On Oct. 6, 2013, Israel’s Haaretz newspaper ran an article titled “Grave of the ‘First American Consul’ in Jerusalem Uncovered.”

Why the quotation marks around the individual in question’s title?

Well, as the piece about the discovery in Jerusalem’s Mount of Olives cemetery detailed, “Warder Cresson, one of the most colorful figures of 19th-century Jerusalem, was the first American consul in Jerusalem – at least, he acted as though he was.”

Cresson led a quirky life, to say the least. His story is worth revisiting, touching as it does so many timely topics related to today’s discussions of Jews, Christians, America and Israel nearly two centuries after Cresson’s death.

Born in 1798 to a Philadelphian Quaker family, Cresson married Elizabeth Townsend while in his 20s. Through farming he became an affluent and respected member of the local Philadelphian Quaker society. In 1827, the Great Separation arose amongst the Quakers, which divided into Hicksites and Orthodox Quakers. Cresson, 29 at the time, became a Hicksite.

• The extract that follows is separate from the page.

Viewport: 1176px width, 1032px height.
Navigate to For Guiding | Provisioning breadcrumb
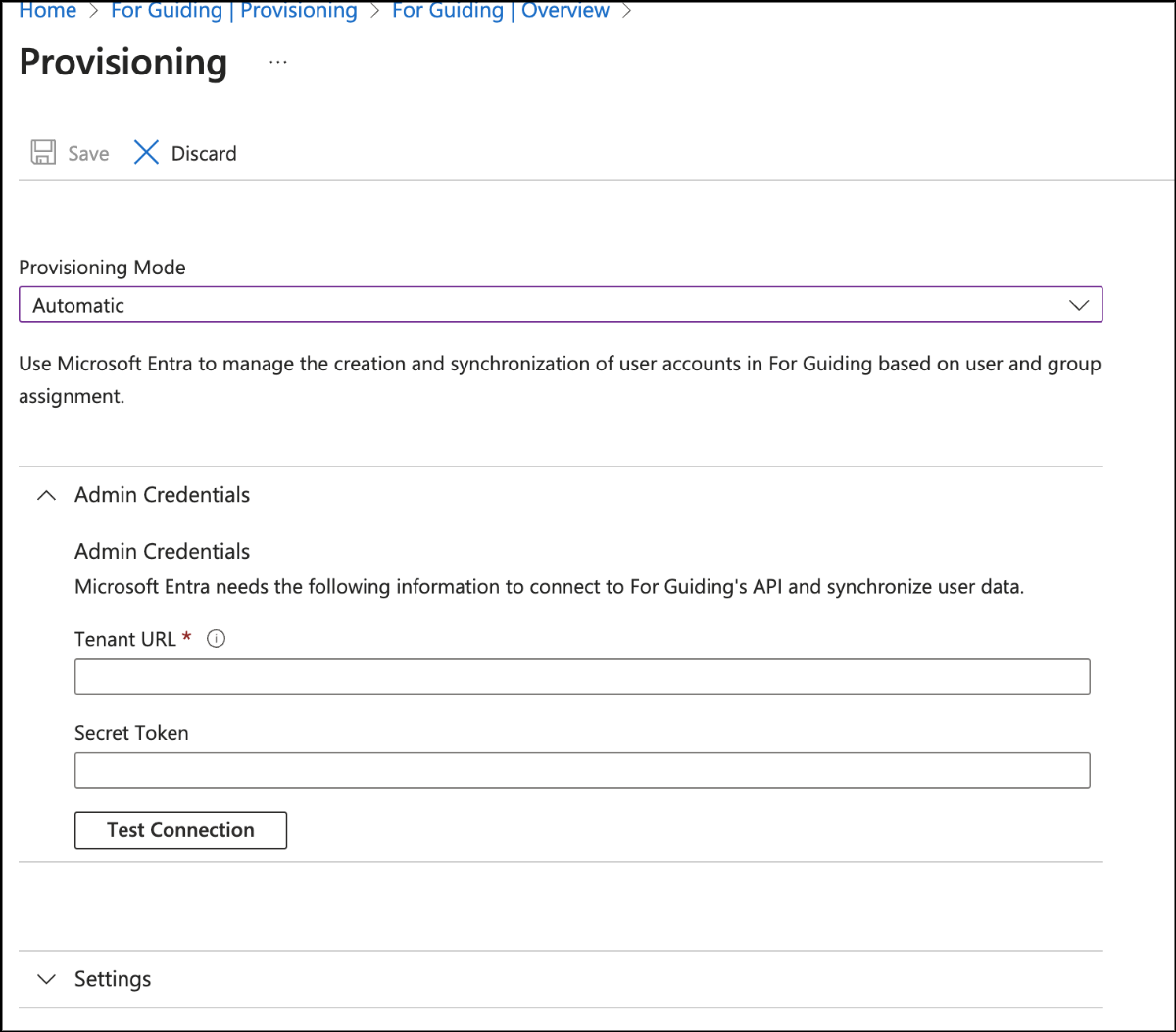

As Michael Medved details in a 2019 article in , as Cresson approached the age of 30, “religious doubts began to torment him, and he published outspokenly radical religious tracts (including ‘Babylon the Great Is Falling!’) that questioned his Quaker faith, challenging its perceived emphasis on ‘an outward form, order of discipline’ without proper attention to the ‘inward man.’ Cresson formally rejected the Society of Friends and affiliated himself with a series of unconventional sects that had arisen during America’s second ‘Great Awakening,’ including, in turn, the Shakers, the Mormons, the Seventh-day Adventists, and the ‘Camp-bellites,’ who believed in restoring the united, purified Christianity of the apostles.”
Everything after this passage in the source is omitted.